Fra i molti problemi che affliggono la Sardegna, uno dei più drammatici è la cosiddetta fuga di cervelli (ci sarebbero anche quelli a cui il cervello è fuggito, ma è un’altra storia). Alcune fra le migliori intelligenze o per necessità o per scelta lasciano la nostra isola, realizzando progetti, aspirazioni, sogni oltremare. Parecchi di costoro non recidono del tutto le radici con la terra natia ma ovviamente non lasciano i luoghi dove si sono affermati nelle professioni e nell’economia. 

Crediamo potrebbe essere un segno di generosità concreto se, magari, invogliassero i loro figli o quelli degli amici a tornare in Sardegna per quello che potremmo definire un “Erasmus italiano”: frequentare le università di Cagliari, Sassari, Nuoro per un semestre o un anno accademico. Certo non ci sono le possibilità che offrono Londra, Parigi, New York ma sarebbe un’occasione di arricchimento e scambio di conoscenze e di emozioni. Alcuni dei “continentali” scoprirebbero una Sardegna non solo di tramonti fiabeschi e assaggi alle sagre estive delle località costiere, ma potrebbero iniziare a capire meglio cosa significhi abitare in un’isola con tutte le sue criticità e potenzialità inespresse anche a causa delle diffidenze e invidie. Uno dei nostri miti consolatori è che i sardi sarebbero generosi, ospitali, onesti, di parola, insomma poco meno che perfetti. Si avrebbe gioco facile nel chiedere: ma se abbiamo così tanti pregi com’è che siamo così malmessi?  

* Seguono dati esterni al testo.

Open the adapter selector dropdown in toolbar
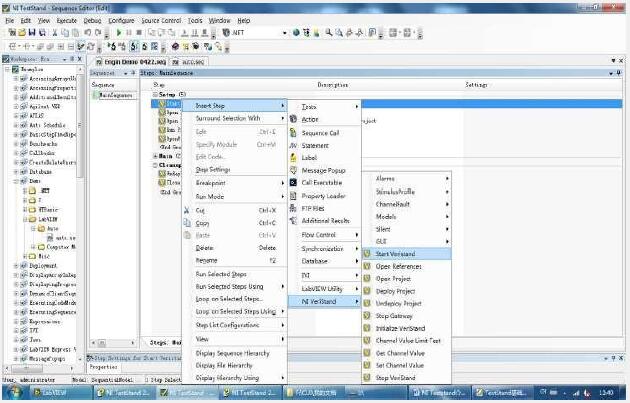630x403 pixels. click(284, 33)
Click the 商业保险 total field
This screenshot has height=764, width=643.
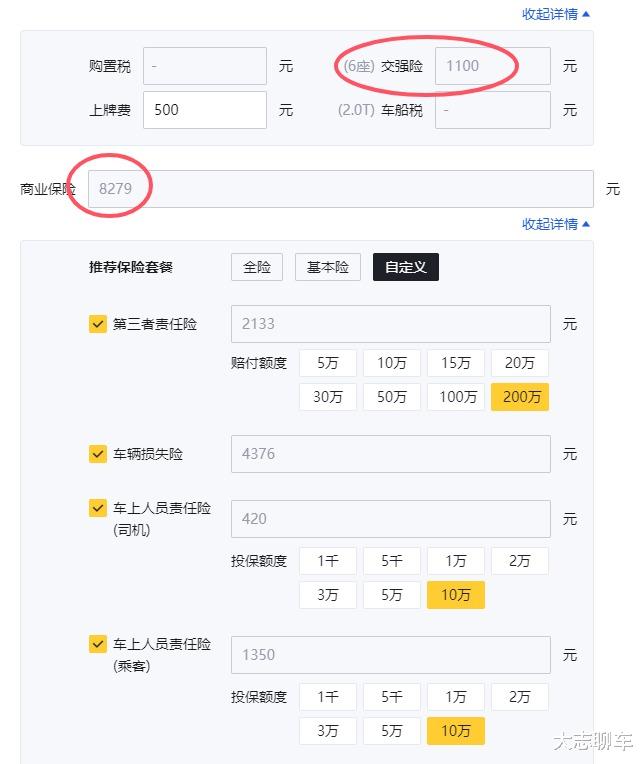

La proposta, dell’“Erasmus italiano”, potrebbe sembrare stravagante ma non lo è più di quanto lo siano le discussioni sul cosiddetto “turismo esperienziale” (a proposito, qualcuno si dovrà, prima o poi, decidere a spiegare una buona volta cosa significhi), sul patrimonio millenario di cultura e tradizioni che si vorrebbe valorizzare nel mentre il deserto antropologico, economico e sociale avanza. I territori sempre più sguarniti di servizi essenziali come possono essere attrattivi per chi abbia voglia d’investire e mettersi in gioco? L’arrivo di giovani, anche se per un tempo non lungo, potrebbe, o almeno lo si spera, mettere in circolo idee nuove e originali e fare da ponte con realtà avanzate che nella nostra terra possano trovare competenze e capacità poco apprezzate. Perché se è vero che nessun uomo è un’isola, ciò lo è ancor di più per chi in un’isola ci vive.